Richard Gregory (“Richie”) Phillips, former general counsel and executive director of the MLUA (Major League Umpires Association) from 1978 to 1999, died May 31, 2013. He was 72. To describe Phillips as a “hard-nosed negotiator” doesn’t really do him justice. His extremely confrontational style and relentless determination (a combination of Bobby Knight, Jimmy Hoffa and Marvin Miller) were legendary.

Richie Phillips will be remembered for two things, one good, one horrendously bad.

(1) During his 22 years as executive director, major league umpires went from a group of underappreciated and undercompensated “adjuncts,” to a highly organized and universally envied cadre of sports professionals. With Phillips at the helm, the umpires’ salaries quadrupled.

(2) One of Phillips’ tactical moves backfired so badly, it resulted in the ruination of the very union he helped transform.

In 1999, Phillips tried running an astoundingly brazen play on major league baseball.
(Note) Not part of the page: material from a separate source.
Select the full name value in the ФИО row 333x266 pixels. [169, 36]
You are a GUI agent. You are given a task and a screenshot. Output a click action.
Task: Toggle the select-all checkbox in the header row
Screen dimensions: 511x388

Knowing it was illegal to use a strike as a negotiating tool (there was a contract in place with an unequivocal “no strike” provision), he got the umpires to agree to resign from their jobs en masse, convincing them that the League would be unable to replace them on short notice, and would balk at having to cough up $15 million in severance pay.

It was an audacious and nutty move. Unfortunately, management called his bluff. The League responded to the mass resignations by instantly hiring minor league umps to replace the major leaguers. Predictably, many of the umpires who, in the heat of battle, had signed letters of resignation now regretted their decision. Some even claimed to have signed them as a “symbolic gesture,” after being assured they would never be delivered.

Accordingly, these umpires contacted the League office and formally requested that their resignations be withdrawn. The League refused. These umpires were told that, even if their letters had been submitted impulsively or on the basis of inaccurate information, a resignation was a resignation. Sorry, boys, but you no longer have a job.

One can imagine the fallout. All hell broke loose. A group of umpires, led by Joe Brinkman and John Hirschbeck, began an NLRB decertification drive that resulted in Phillips being fired, and the formation of another union (the World Umpires Association) to replace the MLUA. While many of the umps were eventually rehired, 22 of them (those viewed as trouble-makers or misfits) never got their jobs back. Their careers were over.

You occasionally hear Richie Phillips’ name linked to that of Robert Poli, the hapless president of the air-traffic controllers union (PATCO), whom President Reagan summarily fired in 1981. While that comparison may seem appropriate (because both guys managed to get their rank-the-file members fired), it is not. The comparison is not only inappropriate, it’s ridiculous.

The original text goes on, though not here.